Only, something else happens when the stakes are higher. I start to think about human lives, and the collateral damage all too impacted by bad drivers. I have an aunt who basically stopped living after one too many not-her-fault-accidents damaged her neck so bad her life is one step after another of pain. I know people who have died or otherwise been seriously maimed because of car accidents.
Texting, talking, eating, smoking, changing music, dancing, bopping, drinking coffee, avoiding spiders that are crawling across your ceiling (it happened just today! I pulled over…), or daydreaming…these are all things we all do and these are all things that can cause a lot of pain, agony, and death. I know awesome drivers—people who can do amazing things in cars—but being able to be a jackass on the road, not aware or respecting the lives of the people on the road with you…all driving merit you once had should probably now be stripped.

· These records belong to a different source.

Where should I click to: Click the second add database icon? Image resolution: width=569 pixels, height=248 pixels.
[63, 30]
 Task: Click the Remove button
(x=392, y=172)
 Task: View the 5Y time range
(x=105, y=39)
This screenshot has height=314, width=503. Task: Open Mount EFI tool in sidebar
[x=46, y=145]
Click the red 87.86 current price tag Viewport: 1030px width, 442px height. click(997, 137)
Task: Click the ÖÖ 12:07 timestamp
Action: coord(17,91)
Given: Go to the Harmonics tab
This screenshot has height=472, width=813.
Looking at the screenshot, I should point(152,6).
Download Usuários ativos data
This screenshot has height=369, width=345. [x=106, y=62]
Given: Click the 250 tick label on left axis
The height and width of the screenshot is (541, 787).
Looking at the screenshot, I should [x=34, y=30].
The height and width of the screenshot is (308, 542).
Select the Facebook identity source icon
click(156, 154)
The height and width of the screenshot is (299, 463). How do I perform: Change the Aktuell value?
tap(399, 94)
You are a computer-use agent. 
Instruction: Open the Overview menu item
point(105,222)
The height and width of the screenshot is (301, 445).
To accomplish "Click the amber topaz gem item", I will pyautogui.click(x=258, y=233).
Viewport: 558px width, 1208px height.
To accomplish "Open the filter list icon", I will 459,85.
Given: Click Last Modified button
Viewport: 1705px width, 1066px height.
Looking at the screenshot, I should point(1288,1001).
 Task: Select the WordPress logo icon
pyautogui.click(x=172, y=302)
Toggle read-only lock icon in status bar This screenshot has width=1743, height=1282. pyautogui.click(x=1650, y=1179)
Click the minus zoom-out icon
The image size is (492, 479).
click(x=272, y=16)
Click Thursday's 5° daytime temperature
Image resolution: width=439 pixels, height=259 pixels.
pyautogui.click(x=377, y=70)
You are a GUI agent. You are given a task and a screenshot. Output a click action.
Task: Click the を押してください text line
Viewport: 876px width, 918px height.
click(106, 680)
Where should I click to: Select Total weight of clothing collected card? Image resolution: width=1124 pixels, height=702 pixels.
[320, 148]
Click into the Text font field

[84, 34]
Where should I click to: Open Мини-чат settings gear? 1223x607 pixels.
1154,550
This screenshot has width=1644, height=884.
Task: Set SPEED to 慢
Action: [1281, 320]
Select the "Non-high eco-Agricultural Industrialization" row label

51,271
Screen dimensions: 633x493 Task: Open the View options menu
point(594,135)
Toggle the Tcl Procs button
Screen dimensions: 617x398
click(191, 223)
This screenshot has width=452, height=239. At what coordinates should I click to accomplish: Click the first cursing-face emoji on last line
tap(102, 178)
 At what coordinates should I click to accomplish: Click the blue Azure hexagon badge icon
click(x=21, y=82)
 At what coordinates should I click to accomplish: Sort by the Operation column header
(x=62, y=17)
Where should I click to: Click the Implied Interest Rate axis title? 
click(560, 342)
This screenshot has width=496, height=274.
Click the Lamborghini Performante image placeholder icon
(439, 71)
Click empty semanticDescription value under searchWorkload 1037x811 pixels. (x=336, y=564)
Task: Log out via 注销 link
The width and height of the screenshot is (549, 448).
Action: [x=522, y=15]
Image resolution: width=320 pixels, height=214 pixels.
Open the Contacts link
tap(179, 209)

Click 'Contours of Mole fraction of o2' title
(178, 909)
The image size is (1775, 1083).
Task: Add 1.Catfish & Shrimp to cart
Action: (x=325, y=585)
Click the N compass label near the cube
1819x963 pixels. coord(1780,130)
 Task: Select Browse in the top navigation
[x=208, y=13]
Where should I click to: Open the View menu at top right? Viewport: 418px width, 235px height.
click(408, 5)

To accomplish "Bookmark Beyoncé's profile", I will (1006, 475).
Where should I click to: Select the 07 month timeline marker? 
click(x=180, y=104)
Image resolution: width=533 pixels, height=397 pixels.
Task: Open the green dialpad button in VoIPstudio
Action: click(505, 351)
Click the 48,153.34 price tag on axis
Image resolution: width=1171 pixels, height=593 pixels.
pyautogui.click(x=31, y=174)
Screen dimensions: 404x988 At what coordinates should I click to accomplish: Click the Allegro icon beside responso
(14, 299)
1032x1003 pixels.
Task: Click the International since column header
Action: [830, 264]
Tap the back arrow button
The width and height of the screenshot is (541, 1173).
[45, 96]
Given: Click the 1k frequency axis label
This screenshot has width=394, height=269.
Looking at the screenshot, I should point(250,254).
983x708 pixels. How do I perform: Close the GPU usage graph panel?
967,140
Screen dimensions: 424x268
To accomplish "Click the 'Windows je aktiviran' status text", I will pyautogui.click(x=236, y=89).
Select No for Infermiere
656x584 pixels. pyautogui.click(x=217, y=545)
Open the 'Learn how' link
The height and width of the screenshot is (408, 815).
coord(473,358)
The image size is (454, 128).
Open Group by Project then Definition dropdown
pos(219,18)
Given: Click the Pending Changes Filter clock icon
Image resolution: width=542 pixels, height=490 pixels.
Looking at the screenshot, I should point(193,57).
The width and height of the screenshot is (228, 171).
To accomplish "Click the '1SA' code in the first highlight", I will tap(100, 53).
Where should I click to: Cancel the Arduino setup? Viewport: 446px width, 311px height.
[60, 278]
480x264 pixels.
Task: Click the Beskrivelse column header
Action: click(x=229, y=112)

We really all are homicidal maniacs masquerading as nice people. If you don’t believe me, pay attention to everything you do and say the next time you get into the car. Our collective anger is like a reflective depth pool of poisonous individual anger. It drives such subconscious entitlement, rage, and fear that we relish getting behind the wheel of 3,000 ton weapons of mass destruction. In fact, we operate them like battle tanks on the front lines of take-no-prisoners war. And we make a game of it too, and too many of us drive around competing on who can be the bigger badass (read: someone who needs a more fulfilling life).
If you’ve been reading, you know my Mom and I drove to Wyoming and back. We saw, experienced, and survived some of the most fascinating and/or shocking examples of disrespectful human behavior I have ever seen. From people behind the wheels of massive trucks-no-one-needs who do whatever they want just because they can, to people who make it dangerous for everyone by driving slower than moving traffic in the left lane and boxing people in next to semi-trucks in high wind, to drivers of semi-trucks hauling massive loads who are racing and weaving through traffic down a 10,000 peak summit with no regard for inclement weather, other cars, or basic physics having to do with weight, speed, and outside forces…
Well, as you can tell, it was a very scary and illuminating experience. When I came back, I really started paying attention more to my own behind-the-wheel behavior.
Though absolutely capable of being an extremely good driver, most of the time I’m not. I'm a beautiful road raging jackass who thinks my special snowflake destination is more important than your life. Or the lives of your children.
I took a break from my car today for a few different reasons. Walking home my block to the bus stop, I was talking to a neighbor who lives in the complex down the road. She walks all the time. She is an elderly black woman, and she walks come rain or shine up and down to do the things it takes to live her life. She is fit and she is absolutely fabulous. The following are facts from our conversation:
1. Years ago she had been attacked, followed, and road raged after by a white man in a truck at a shopping center, and after she was able to escape to safety and get over the shock and trauma, she sold her car at an auction and hasn’t driven since;
2. In the years she has been walking, she has seen all kinds of people, for all kinds of reasons, use their cars as weapons that maim and murder the lives around them;
3. Including a truck barreling through a light and hitting an elderly pedestrian with a walker so hard that she flipped into the back of his truck—dead on impact.
In a world full of people who will vote for Donald Trump just to keep the “baby killers” from getting safe abortions, you sure would think we all could care a bit more about the lives who are already right next to us, living it the best they can.